The importance of context when implementing policy

The literature review conducted in the report showed that people understand algorithmic accountability but not so much about implementing it. Nevertheless, one key element in realising policy is the context in which it is deployed. The Canadian ADM directive requires any custom source code owned by the Government to be made public. Yet, the New Zealand Aotearoa NZ Algorithm Charter asks how the data was collected and stored to be made available. 

With this in mind, the effectiveness of the same policy can be drastically different in two different contexts. Hence, what has been implemented and what are the general problems with these approaches?

What has been attempted, and what are their faults?

In this section, I will list a broad overview of the policy methods carried out by different actors in the report and their associated problems.

High-level ethical policies: provide a helpful frame of reference to approach algorithmic issues.

Problem: doesn’t provide any form of obligation to specific actions.

Prohibitions and moratoria: prevent harmful technologies from being used entirely, or gives regulators time to catch up to their development. have also been attempted to be implemented. 

Problem: they rest on the assumptions that either the technology should never be used and that the policy and regulation efforts will be adequate in a couple of years.

Impact assessments: aim to expose how the agents have subjectively defined what harms, and risks are.

Problem: they struggle to provide clear avenues for public participation.

Audits: standardise and scrutinise the efforts being made to generate an environment of algorithmic accountability.

Problem: the company must provide adequate data to be audited, and the performance during auditing is the same as afterwards.

Oversight bodies: possibility of influencing the behaviour of prominent actors.

Problem: the influence may only be minute.

Appeals to human intervention: involving humans in the process to better ensure fairness and establish some form of responsibility. 

Problem: assumes that having a human in the process does help to ensure fairness and doesn’t acknowledge how algorithmic data can influence human decision making.

The role of the public

Given the last point of human intervention, the role of public intervention should not be underestimated. The intervention helps to match better governmental actions with the needs of the people.

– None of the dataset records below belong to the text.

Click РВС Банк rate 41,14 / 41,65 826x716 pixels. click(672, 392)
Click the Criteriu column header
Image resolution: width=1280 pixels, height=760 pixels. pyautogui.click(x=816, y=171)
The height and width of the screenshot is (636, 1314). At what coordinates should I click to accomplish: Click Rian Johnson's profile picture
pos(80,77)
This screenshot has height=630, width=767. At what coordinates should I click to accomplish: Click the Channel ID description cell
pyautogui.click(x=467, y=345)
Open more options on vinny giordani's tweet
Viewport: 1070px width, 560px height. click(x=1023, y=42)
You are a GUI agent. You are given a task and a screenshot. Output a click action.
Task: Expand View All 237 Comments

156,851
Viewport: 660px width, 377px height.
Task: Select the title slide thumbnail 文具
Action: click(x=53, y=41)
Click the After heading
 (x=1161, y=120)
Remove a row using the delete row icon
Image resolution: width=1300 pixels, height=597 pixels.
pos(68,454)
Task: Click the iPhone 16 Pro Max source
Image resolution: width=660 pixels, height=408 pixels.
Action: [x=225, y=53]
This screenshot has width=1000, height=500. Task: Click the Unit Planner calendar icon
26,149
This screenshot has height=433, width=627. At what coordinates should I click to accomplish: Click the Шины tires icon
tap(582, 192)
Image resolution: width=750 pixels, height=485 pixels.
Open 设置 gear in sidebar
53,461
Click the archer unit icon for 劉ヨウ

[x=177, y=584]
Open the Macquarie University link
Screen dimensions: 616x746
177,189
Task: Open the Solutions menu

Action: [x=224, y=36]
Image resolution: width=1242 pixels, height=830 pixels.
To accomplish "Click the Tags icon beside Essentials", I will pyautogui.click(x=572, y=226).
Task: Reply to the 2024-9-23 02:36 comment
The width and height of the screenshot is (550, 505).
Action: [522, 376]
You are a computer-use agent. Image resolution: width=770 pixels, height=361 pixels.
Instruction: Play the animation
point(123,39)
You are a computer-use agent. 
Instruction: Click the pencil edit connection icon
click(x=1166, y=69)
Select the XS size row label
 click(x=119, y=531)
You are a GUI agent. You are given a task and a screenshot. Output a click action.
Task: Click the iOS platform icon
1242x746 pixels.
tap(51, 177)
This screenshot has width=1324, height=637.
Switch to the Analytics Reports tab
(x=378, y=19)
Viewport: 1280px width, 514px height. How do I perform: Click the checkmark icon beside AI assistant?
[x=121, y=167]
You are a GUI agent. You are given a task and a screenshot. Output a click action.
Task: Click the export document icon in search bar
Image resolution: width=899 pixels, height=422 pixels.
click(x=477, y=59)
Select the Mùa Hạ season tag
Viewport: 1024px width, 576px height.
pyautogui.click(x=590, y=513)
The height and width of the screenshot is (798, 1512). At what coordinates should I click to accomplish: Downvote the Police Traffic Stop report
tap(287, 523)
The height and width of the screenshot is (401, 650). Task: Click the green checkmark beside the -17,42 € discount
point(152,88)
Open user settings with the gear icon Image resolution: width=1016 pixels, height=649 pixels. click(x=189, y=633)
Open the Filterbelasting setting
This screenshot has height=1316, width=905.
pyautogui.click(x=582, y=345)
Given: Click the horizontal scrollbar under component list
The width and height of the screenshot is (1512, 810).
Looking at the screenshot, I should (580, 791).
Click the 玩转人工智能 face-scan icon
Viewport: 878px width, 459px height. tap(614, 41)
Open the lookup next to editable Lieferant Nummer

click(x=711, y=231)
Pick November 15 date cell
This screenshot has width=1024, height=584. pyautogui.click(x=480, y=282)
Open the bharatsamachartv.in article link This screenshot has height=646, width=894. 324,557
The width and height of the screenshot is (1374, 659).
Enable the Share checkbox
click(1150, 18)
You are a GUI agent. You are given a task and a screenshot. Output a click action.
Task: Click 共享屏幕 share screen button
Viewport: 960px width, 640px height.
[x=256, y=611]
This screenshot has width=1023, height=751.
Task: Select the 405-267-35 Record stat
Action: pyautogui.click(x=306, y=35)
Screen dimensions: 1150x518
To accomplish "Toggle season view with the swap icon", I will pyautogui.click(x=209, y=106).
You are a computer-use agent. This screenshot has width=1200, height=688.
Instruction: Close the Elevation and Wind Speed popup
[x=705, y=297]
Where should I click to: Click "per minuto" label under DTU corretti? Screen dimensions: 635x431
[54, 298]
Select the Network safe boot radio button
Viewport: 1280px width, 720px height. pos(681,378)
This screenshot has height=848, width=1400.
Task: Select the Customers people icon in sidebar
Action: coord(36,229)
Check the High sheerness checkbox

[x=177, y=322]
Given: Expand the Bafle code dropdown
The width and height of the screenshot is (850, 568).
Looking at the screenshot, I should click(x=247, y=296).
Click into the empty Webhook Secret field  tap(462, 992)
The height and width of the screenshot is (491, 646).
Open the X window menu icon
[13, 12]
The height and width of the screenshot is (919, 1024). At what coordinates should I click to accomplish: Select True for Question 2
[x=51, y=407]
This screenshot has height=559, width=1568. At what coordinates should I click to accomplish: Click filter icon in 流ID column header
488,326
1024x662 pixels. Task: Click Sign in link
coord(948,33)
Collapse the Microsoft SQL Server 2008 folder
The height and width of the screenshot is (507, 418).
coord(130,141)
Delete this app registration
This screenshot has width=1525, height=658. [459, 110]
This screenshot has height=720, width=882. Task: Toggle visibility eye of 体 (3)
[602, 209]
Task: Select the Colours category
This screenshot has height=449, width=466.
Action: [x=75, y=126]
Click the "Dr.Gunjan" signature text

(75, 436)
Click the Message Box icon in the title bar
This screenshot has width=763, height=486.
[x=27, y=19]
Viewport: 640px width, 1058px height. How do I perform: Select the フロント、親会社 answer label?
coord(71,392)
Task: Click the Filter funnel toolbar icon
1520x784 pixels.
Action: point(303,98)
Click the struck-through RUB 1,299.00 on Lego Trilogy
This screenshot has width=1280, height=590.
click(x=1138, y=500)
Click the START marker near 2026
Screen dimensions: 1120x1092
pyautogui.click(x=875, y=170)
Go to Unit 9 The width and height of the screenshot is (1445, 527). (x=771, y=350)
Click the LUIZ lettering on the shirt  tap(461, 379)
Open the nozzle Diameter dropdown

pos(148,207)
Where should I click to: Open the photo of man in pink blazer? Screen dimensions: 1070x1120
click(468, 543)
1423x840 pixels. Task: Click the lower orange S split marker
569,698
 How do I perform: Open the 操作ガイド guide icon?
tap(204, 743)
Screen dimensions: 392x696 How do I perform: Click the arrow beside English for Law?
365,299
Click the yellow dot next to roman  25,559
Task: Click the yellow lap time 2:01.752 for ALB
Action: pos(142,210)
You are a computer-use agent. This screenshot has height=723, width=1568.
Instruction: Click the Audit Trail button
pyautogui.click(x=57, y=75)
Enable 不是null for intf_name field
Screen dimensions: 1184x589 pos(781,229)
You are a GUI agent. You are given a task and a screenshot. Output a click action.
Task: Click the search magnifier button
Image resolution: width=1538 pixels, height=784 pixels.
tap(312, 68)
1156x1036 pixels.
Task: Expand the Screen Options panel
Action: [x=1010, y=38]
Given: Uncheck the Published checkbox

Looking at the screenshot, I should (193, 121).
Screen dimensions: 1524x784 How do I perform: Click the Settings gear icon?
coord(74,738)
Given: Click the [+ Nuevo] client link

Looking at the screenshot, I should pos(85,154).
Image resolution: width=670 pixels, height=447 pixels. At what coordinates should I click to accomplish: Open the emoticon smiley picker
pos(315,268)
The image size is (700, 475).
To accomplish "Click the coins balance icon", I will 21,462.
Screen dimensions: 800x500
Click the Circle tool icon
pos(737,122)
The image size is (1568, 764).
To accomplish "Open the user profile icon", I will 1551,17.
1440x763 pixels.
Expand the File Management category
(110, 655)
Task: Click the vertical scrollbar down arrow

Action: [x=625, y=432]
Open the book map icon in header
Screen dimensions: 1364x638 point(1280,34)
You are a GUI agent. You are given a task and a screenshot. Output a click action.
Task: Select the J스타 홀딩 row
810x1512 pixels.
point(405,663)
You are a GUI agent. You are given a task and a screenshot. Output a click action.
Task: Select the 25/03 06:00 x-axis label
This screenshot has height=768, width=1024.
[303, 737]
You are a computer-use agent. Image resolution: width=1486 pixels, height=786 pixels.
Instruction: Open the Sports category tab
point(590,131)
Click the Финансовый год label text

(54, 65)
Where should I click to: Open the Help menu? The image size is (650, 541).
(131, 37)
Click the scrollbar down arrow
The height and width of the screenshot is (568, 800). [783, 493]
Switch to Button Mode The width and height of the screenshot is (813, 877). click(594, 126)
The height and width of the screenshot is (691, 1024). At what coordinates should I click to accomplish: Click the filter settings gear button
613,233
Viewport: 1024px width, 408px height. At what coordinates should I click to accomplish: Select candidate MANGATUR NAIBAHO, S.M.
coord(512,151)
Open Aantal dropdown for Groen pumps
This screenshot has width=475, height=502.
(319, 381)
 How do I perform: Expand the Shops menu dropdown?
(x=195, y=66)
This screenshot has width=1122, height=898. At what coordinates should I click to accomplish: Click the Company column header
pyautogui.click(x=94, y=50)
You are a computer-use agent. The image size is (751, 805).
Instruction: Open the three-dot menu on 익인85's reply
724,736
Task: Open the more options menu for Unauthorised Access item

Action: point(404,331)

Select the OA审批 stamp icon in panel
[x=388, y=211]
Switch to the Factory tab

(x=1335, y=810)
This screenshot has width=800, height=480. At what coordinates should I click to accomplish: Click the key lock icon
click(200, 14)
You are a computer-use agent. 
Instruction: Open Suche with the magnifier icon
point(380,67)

What’s still noteworthy is how different people have varying resources that allow them to get involved. Here, access to the media can help level this playing field.

The role of the media

Legal frameworks don’t just rely on the law to be effective, but also on other factors such as “political will and cultural norms”. Pressure from media outlets can help to reinforce the need to implement and maintain policies beyond just their legally binding status. Such intervention can make the policies ‘societally binding’, fixing the need for communication between policymakers and the public.

Between the lines

For me, the key findings are the importance of the public and the context within policymaking. No longer can a ‘one size fits all’ attitude be adopted in the algorithmic space, bringing in the need for an appropriate scope. Regulating individual actors too closely can ignore the systemic and social pressures present. Adopting too broad a viewpoint can then generalise important peculiarities that need attention in different contexts. What’s for sure, in my eyes, is that while policy aims to serve the public, it must first learn from the public.